WORK TASK
Your output must match the records below character for character.

DATASET RECORDS
################

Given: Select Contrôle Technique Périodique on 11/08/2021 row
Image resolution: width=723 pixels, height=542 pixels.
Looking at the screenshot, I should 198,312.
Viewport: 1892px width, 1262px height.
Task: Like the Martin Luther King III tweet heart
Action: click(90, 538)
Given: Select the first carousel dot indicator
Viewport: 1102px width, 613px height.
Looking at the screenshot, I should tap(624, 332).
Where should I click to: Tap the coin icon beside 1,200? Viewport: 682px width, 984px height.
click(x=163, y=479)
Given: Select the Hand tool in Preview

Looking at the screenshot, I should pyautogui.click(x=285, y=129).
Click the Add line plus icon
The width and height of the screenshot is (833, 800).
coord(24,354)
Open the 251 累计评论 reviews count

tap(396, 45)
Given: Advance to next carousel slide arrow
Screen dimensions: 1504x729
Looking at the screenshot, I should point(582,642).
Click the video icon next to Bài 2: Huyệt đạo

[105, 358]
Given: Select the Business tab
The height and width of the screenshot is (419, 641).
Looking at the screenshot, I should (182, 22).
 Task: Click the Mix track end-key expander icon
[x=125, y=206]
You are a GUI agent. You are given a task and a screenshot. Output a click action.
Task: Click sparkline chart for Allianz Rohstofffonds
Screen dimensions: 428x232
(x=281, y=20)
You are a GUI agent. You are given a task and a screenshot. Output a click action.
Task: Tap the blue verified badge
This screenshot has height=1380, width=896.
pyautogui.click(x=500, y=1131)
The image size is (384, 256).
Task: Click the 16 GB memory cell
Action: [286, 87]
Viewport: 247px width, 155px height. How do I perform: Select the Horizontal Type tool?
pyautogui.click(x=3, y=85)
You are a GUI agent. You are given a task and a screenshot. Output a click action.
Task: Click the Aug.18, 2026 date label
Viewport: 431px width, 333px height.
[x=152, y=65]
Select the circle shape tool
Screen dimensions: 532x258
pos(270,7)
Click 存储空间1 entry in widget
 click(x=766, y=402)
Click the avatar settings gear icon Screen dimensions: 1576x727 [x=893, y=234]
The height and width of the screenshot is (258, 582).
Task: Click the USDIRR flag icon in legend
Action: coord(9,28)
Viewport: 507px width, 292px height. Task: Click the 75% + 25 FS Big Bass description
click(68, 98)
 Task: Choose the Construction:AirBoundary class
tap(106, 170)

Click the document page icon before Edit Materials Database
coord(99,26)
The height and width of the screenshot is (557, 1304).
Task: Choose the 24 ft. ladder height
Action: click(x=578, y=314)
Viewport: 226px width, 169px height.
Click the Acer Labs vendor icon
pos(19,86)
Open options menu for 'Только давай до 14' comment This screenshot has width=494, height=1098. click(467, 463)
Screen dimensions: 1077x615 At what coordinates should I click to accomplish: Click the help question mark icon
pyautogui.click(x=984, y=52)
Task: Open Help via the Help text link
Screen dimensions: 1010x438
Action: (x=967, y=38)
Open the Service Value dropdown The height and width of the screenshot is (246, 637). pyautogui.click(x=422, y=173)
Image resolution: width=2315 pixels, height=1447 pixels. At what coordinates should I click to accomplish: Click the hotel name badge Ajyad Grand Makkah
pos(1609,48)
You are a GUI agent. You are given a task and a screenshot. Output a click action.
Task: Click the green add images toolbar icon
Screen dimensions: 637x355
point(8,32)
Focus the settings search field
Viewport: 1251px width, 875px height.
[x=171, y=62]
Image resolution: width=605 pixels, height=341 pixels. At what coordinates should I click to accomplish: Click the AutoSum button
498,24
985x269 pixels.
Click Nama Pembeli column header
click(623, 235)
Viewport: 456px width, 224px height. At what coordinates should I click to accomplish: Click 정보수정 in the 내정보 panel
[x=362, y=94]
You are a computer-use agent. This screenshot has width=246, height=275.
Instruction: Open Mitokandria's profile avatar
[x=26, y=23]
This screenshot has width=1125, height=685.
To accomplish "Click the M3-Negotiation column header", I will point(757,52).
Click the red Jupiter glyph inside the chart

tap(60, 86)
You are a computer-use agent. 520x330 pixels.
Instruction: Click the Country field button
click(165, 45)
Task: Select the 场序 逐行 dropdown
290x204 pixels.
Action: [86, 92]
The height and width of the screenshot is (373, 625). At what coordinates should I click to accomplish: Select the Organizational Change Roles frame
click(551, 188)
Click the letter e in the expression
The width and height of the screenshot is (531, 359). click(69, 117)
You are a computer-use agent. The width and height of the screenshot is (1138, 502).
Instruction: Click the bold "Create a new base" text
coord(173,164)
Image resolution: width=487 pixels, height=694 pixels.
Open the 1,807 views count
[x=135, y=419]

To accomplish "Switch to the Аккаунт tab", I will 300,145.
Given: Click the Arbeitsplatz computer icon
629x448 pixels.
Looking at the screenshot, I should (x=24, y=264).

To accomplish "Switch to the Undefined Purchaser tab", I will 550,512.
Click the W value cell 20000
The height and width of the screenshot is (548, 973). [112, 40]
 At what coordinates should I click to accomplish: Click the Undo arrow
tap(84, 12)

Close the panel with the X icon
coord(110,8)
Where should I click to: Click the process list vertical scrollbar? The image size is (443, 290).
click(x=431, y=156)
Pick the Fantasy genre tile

################

WRITTEN REPLY
Given: Select Contrôle Technique Périodique on 11/08/2021 row
Image resolution: width=723 pixels, height=542 pixels.
Looking at the screenshot, I should 198,312.
Viewport: 1892px width, 1262px height.
Task: Like the Martin Luther King III tweet heart
Action: click(90, 538)
Given: Select the first carousel dot indicator
Viewport: 1102px width, 613px height.
Looking at the screenshot, I should tap(624, 332).
Where should I click to: Tap the coin icon beside 1,200? Viewport: 682px width, 984px height.
click(x=163, y=479)
Given: Select the Hand tool in Preview

Looking at the screenshot, I should pyautogui.click(x=285, y=129).
Click the Add line plus icon
The width and height of the screenshot is (833, 800).
coord(24,354)
Open the 251 累计评论 reviews count

tap(396, 45)
Given: Advance to next carousel slide arrow
Screen dimensions: 1504x729
Looking at the screenshot, I should point(582,642).
Click the video icon next to Bài 2: Huyệt đạo

[105, 358]
Given: Select the Business tab
The height and width of the screenshot is (419, 641).
Looking at the screenshot, I should (182, 22).
 Task: Click the Mix track end-key expander icon
[x=125, y=206]
You are a GUI agent. You are given a task and a screenshot. Output a click action.
Task: Click sparkline chart for Allianz Rohstofffonds
Screen dimensions: 428x232
(x=281, y=20)
You are a GUI agent. You are given a task and a screenshot. Output a click action.
Task: Tap the blue verified badge
This screenshot has height=1380, width=896.
pyautogui.click(x=500, y=1131)
The image size is (384, 256).
Task: Click the 16 GB memory cell
Action: [286, 87]
Viewport: 247px width, 155px height. How do I perform: Select the Horizontal Type tool?
pyautogui.click(x=3, y=85)
You are a GUI agent. You are given a task and a screenshot. Output a click action.
Task: Click the Aug.18, 2026 date label
Viewport: 431px width, 333px height.
[x=152, y=65]
Select the circle shape tool
Screen dimensions: 532x258
pos(270,7)
Click 存储空间1 entry in widget
 click(x=766, y=402)
Click the avatar settings gear icon Screen dimensions: 1576x727 [x=893, y=234]
The height and width of the screenshot is (258, 582).
Task: Click the USDIRR flag icon in legend
Action: coord(9,28)
Viewport: 507px width, 292px height. Task: Click the 75% + 25 FS Big Bass description
click(68, 98)
 Task: Choose the Construction:AirBoundary class
tap(106, 170)

Click the document page icon before Edit Materials Database
coord(99,26)
The height and width of the screenshot is (557, 1304).
Task: Choose the 24 ft. ladder height
Action: click(x=578, y=314)
Viewport: 226px width, 169px height.
Click the Acer Labs vendor icon
pos(19,86)
Open options menu for 'Только давай до 14' comment This screenshot has width=494, height=1098. click(467, 463)
Screen dimensions: 1077x615 At what coordinates should I click to accomplish: Click the help question mark icon
pyautogui.click(x=984, y=52)
Task: Open Help via the Help text link
Screen dimensions: 1010x438
Action: (x=967, y=38)
Open the Service Value dropdown The height and width of the screenshot is (246, 637). pyautogui.click(x=422, y=173)
Image resolution: width=2315 pixels, height=1447 pixels. At what coordinates should I click to accomplish: Click the hotel name badge Ajyad Grand Makkah
pos(1609,48)
You are a GUI agent. You are given a task and a screenshot. Output a click action.
Task: Click the green add images toolbar icon
Screen dimensions: 637x355
point(8,32)
Focus the settings search field
Viewport: 1251px width, 875px height.
[x=171, y=62]
Image resolution: width=605 pixels, height=341 pixels. At what coordinates should I click to accomplish: Click the AutoSum button
498,24
985x269 pixels.
Click Nama Pembeli column header
click(623, 235)
Viewport: 456px width, 224px height. At what coordinates should I click to accomplish: Click 정보수정 in the 내정보 panel
[x=362, y=94]
You are a computer-use agent. This screenshot has width=246, height=275.
Instruction: Open Mitokandria's profile avatar
[x=26, y=23]
This screenshot has width=1125, height=685.
To accomplish "Click the M3-Negotiation column header", I will point(757,52).
Click the red Jupiter glyph inside the chart

tap(60, 86)
You are a computer-use agent. 520x330 pixels.
Instruction: Click the Country field button
click(165, 45)
Task: Select the 场序 逐行 dropdown
290x204 pixels.
Action: [86, 92]
The height and width of the screenshot is (373, 625). At what coordinates should I click to accomplish: Select the Organizational Change Roles frame
click(551, 188)
Click the letter e in the expression
The width and height of the screenshot is (531, 359). click(69, 117)
You are a computer-use agent. The width and height of the screenshot is (1138, 502).
Instruction: Click the bold "Create a new base" text
coord(173,164)
Image resolution: width=487 pixels, height=694 pixels.
Open the 1,807 views count
[x=135, y=419]

To accomplish "Switch to the Аккаунт tab", I will 300,145.
Given: Click the Arbeitsplatz computer icon
629x448 pixels.
Looking at the screenshot, I should (x=24, y=264).

To accomplish "Switch to the Undefined Purchaser tab", I will 550,512.
Click the W value cell 20000
The height and width of the screenshot is (548, 973). [112, 40]
 At what coordinates should I click to accomplish: Click the Undo arrow
tap(84, 12)

Close the panel with the X icon
coord(110,8)
Where should I click to: Click the process list vertical scrollbar? The image size is (443, 290).
click(x=431, y=156)
Pick the Fantasy genre tile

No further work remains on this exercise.